§ **WHAT IS NEEDED**: Would you reproduce exactly the lines below from the one holding "You are a computer-use" through the one holding "Instruction: Click the", inclusive, and no others?

------ SUPPLIED DATA ------

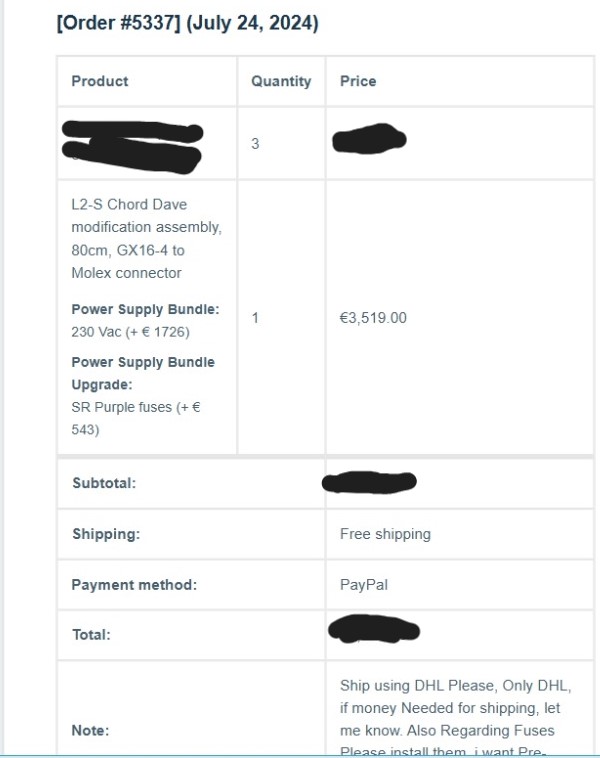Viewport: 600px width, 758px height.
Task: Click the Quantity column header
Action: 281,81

------
------ SUPPLIED DATA ------

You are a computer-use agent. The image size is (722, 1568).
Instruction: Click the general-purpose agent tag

------

§ **TASK RESULT**:
You are a computer-use agent. The image size is (722, 1568).
Instruction: Click the general-purpose agent tag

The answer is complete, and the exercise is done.